Die ÖVP will die Lage der Flüchtlingskinder auf Lesbos verbessern und dazu mit SOS Kinderdorf eine Tagesbetreuungsstätte für rund 500 Kinder auf der griechischen Insel schaffen. Das kündigten ÖVP-Außenminister Alexander Schallenberg und Innenminister Karl Nehammer (ÖVP) gestern in einer gemeinsamen Aussendung an. Zuletzt hatte Kardinal Christoph Schönborn an die türkis-grüne Regierung appelliert, Menschen aus den Lagern aufzunehmen. Die ÖVP lehnt das aber weiter ab.

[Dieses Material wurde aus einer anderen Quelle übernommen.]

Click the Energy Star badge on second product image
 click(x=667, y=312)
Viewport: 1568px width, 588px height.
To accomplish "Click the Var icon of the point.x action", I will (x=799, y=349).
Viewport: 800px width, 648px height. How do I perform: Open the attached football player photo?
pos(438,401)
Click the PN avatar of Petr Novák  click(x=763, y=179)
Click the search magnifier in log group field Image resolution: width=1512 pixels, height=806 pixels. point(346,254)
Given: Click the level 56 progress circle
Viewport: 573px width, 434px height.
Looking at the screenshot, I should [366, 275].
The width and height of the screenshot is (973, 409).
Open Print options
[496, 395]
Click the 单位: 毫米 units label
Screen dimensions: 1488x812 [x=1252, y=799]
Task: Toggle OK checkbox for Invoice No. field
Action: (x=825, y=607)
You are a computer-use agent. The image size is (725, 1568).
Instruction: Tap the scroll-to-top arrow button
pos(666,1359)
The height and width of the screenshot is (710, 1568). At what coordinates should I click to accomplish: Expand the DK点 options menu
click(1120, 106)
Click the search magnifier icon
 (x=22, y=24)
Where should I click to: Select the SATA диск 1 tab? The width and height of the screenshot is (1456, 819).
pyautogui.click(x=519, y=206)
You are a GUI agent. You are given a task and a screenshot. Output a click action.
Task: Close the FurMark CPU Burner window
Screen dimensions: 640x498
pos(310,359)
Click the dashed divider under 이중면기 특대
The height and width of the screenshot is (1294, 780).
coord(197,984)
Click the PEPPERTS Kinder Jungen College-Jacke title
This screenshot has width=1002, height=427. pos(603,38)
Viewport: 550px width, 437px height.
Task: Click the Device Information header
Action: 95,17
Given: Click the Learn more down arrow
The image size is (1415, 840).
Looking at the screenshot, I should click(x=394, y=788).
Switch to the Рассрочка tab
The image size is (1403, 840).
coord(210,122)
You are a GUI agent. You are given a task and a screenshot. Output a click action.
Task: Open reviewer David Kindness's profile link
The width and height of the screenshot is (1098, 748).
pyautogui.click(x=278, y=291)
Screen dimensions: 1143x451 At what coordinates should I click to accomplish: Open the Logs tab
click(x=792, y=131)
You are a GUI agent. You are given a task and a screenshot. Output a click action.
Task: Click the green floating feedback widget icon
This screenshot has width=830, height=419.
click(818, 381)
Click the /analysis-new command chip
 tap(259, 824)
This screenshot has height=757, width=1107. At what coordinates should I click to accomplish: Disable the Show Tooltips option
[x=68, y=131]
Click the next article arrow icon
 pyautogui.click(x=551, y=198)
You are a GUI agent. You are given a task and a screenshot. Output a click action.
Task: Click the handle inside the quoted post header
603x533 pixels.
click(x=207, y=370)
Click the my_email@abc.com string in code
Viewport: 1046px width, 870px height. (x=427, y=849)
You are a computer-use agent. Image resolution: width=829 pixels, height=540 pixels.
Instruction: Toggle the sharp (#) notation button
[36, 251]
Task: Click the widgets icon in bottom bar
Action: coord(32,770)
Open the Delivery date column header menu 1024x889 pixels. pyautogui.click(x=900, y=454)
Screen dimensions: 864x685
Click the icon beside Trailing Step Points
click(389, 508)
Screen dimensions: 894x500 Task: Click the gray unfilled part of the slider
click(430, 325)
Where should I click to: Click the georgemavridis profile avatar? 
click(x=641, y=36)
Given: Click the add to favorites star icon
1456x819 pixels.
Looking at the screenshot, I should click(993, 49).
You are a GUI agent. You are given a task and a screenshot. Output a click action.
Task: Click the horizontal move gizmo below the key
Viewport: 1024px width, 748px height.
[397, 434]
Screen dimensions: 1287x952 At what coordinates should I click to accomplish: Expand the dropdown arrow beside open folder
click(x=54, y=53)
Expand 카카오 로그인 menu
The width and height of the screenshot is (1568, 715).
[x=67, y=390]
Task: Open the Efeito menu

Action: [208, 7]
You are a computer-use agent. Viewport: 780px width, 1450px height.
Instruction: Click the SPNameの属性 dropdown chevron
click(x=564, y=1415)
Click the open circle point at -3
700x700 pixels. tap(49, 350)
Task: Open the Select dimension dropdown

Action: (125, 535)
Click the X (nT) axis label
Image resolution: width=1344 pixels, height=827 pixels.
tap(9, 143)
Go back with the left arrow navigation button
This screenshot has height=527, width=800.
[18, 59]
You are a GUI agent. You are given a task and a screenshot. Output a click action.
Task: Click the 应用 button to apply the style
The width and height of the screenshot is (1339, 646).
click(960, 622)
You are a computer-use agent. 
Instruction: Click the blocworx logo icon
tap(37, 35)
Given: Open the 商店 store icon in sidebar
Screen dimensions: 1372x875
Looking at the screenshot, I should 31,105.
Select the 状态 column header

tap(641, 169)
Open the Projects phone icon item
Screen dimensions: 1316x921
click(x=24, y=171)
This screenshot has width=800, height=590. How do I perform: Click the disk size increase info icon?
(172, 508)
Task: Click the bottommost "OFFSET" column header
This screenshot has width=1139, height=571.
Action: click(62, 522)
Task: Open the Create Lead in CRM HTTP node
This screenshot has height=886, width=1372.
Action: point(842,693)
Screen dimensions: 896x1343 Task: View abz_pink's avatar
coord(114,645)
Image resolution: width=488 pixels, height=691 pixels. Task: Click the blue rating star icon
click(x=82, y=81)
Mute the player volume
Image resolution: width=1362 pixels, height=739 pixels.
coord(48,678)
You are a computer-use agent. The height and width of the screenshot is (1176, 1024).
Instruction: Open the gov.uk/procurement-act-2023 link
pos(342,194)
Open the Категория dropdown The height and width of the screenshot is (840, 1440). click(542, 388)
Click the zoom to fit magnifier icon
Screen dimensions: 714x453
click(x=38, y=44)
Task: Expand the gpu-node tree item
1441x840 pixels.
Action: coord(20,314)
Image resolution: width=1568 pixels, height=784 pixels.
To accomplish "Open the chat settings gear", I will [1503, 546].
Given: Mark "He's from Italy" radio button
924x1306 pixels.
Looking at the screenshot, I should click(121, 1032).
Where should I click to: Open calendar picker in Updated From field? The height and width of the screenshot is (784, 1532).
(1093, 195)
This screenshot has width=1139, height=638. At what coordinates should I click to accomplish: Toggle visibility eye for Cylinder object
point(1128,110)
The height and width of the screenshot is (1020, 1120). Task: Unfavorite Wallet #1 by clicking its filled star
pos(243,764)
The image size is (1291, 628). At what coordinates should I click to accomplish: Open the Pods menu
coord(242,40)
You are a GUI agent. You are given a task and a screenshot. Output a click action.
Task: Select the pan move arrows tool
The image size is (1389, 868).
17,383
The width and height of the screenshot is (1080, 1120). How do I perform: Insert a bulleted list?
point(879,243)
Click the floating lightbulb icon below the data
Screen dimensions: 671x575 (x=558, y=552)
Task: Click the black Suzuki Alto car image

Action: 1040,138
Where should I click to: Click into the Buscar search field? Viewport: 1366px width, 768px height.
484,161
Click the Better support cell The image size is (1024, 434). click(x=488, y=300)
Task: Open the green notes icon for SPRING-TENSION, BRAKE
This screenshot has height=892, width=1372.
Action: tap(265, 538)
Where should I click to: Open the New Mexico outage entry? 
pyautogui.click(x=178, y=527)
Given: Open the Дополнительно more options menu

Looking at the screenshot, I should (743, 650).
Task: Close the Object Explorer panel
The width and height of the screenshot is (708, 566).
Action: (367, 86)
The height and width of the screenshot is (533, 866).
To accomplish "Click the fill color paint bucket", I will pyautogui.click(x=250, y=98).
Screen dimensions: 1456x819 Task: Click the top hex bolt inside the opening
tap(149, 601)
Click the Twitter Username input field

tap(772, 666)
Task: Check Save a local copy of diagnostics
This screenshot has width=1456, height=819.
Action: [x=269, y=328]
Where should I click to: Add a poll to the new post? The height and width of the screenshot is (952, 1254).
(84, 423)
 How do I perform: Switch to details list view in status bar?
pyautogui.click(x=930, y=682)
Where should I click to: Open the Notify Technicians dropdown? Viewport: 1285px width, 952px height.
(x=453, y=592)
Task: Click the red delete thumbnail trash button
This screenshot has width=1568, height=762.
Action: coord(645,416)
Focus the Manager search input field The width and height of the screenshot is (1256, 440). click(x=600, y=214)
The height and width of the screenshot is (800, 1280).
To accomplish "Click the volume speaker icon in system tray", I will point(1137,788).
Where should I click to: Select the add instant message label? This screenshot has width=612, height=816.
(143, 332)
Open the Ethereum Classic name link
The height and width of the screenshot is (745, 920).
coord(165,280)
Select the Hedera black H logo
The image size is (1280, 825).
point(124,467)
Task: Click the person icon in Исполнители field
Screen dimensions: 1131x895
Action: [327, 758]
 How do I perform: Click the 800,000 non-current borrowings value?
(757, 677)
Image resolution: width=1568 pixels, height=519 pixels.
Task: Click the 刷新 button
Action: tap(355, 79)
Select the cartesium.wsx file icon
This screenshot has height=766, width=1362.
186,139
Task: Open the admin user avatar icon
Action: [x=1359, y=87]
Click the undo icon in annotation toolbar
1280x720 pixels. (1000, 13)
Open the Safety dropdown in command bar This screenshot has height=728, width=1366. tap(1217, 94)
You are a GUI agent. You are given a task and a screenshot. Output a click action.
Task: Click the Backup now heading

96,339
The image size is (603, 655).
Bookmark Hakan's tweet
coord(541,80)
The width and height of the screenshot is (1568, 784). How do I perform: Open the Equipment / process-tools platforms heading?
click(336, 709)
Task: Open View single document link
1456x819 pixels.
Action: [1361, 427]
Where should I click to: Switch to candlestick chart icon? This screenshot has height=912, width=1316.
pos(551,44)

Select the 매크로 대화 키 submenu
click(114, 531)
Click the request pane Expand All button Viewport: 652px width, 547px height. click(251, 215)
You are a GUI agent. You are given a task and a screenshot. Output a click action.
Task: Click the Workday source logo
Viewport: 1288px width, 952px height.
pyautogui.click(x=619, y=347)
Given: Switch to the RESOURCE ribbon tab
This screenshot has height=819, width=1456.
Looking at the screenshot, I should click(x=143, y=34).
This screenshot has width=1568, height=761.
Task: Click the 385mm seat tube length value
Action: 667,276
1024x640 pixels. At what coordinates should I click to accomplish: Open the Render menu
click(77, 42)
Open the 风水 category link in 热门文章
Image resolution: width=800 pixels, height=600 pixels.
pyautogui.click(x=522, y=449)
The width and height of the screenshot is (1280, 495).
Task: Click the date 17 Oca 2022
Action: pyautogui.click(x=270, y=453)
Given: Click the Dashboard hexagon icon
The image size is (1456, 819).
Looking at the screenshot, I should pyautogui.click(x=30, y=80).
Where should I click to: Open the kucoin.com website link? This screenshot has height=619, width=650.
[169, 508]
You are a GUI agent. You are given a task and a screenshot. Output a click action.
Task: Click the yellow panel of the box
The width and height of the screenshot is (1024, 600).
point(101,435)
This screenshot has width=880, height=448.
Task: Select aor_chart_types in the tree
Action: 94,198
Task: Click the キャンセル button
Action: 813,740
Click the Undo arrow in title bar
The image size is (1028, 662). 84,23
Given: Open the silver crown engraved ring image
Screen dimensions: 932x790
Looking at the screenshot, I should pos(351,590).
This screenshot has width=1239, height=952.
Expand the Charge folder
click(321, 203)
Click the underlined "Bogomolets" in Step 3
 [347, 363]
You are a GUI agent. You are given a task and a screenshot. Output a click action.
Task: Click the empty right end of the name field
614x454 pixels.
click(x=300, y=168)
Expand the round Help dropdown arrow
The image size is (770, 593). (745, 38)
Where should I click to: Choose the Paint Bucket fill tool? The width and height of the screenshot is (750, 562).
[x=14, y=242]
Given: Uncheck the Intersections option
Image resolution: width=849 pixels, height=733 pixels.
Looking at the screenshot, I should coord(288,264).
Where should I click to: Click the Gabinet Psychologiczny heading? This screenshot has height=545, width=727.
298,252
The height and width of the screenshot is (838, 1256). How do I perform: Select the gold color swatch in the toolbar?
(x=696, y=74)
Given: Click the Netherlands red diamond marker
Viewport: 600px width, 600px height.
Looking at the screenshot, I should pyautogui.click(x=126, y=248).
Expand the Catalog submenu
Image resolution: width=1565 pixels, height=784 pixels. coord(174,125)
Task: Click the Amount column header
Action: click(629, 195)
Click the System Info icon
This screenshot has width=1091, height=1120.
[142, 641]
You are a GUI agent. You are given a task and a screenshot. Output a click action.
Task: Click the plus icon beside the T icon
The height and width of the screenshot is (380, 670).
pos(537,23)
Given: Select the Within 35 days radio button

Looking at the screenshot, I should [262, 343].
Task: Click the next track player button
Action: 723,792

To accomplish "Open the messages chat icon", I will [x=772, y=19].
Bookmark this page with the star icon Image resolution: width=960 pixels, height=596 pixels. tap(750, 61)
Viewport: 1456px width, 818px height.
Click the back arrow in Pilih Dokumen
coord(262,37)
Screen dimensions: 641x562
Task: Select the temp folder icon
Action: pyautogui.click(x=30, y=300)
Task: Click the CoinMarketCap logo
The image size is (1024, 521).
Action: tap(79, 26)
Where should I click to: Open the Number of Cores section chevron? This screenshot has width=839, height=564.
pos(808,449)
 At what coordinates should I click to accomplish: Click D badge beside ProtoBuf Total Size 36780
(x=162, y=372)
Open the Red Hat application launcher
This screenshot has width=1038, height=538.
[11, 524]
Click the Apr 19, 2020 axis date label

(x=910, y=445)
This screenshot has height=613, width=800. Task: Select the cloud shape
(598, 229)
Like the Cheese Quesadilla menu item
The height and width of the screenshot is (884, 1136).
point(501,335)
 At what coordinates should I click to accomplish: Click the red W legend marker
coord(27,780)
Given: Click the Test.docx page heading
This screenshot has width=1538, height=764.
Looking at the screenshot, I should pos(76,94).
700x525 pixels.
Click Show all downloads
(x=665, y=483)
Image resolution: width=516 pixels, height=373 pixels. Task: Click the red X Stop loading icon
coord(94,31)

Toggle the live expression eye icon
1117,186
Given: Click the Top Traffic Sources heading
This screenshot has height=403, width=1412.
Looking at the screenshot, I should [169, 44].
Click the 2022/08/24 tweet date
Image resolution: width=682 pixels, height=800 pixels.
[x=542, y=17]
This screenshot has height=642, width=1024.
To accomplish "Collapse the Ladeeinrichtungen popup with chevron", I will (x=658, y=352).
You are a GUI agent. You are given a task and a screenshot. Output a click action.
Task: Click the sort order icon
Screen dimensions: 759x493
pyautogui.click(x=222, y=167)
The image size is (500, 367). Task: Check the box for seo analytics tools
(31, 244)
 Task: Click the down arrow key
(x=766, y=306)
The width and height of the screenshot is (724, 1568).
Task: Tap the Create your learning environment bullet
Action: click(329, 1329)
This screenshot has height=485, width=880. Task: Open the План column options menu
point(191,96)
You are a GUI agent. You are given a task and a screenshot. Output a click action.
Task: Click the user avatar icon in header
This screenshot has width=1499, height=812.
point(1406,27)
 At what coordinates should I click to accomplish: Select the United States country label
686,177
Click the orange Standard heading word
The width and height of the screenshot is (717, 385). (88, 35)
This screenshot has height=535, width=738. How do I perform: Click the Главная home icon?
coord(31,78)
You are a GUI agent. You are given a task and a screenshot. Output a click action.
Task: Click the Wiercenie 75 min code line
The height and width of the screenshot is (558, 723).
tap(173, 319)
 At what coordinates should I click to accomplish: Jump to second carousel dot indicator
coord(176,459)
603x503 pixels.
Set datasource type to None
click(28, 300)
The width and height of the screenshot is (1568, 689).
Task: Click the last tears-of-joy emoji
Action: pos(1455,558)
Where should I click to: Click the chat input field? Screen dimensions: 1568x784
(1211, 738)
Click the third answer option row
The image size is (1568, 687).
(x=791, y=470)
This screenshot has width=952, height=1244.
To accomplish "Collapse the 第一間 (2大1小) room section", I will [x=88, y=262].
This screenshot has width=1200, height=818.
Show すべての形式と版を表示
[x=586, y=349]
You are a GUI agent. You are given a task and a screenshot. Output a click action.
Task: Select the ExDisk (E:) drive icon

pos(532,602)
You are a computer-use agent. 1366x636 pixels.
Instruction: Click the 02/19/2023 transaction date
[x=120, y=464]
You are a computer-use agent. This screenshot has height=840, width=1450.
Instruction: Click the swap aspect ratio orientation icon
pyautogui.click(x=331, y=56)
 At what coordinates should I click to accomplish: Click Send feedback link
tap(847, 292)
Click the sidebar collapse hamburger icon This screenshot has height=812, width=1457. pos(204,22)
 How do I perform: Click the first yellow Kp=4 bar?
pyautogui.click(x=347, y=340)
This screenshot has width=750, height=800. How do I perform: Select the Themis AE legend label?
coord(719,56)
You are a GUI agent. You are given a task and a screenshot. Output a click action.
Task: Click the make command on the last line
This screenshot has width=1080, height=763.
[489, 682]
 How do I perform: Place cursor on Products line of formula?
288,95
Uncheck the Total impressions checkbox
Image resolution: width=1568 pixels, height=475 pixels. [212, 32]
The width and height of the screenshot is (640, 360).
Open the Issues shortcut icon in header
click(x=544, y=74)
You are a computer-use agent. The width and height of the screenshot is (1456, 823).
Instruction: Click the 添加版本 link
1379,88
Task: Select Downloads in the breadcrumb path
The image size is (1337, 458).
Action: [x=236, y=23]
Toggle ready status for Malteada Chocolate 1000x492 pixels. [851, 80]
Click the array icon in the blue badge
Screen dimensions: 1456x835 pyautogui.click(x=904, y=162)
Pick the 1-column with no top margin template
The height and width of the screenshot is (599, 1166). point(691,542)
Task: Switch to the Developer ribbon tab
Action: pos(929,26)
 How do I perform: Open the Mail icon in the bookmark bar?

„Kein Kind sollte so aufwachsen müssen, wie die Kinder in den Flüchtlingslagern auf Lesbos“, meinte Schallenberg. „Wir wollen rasch die Lebensumstände der Kinder verbessern und dazu beitragen, dass ihr Alltag kindgerechter gestaltet werden kann.“ Eine Aufnahme von Flüchtlingen sei aber kein Thema, bekräftigte Schallenberg in der ZIB1 und sprach dabei von „einer klaren Linie“.

Unmenschliche Zustände in Flüchtlingslager auf Lesbos

Die unmenschlichen Zustände im Flüchtlingslager Kara Tepe auf Lesbos in Griechenland sind weiterhin kaum zu beschreiben – und weiterhin verlangen viele Parteien und Hilfsorganisationen, dass Österreich Kinder oder Familien von dort aufnimmt. Die größte Regierungspartei ÖVP allerdings bleibt bei ihrem Nein dazu. Sie will vielmehr mit der Organisation SOS Kinderdorf ein Hilfsprojekt für Kinder in Griechenland umsetzen.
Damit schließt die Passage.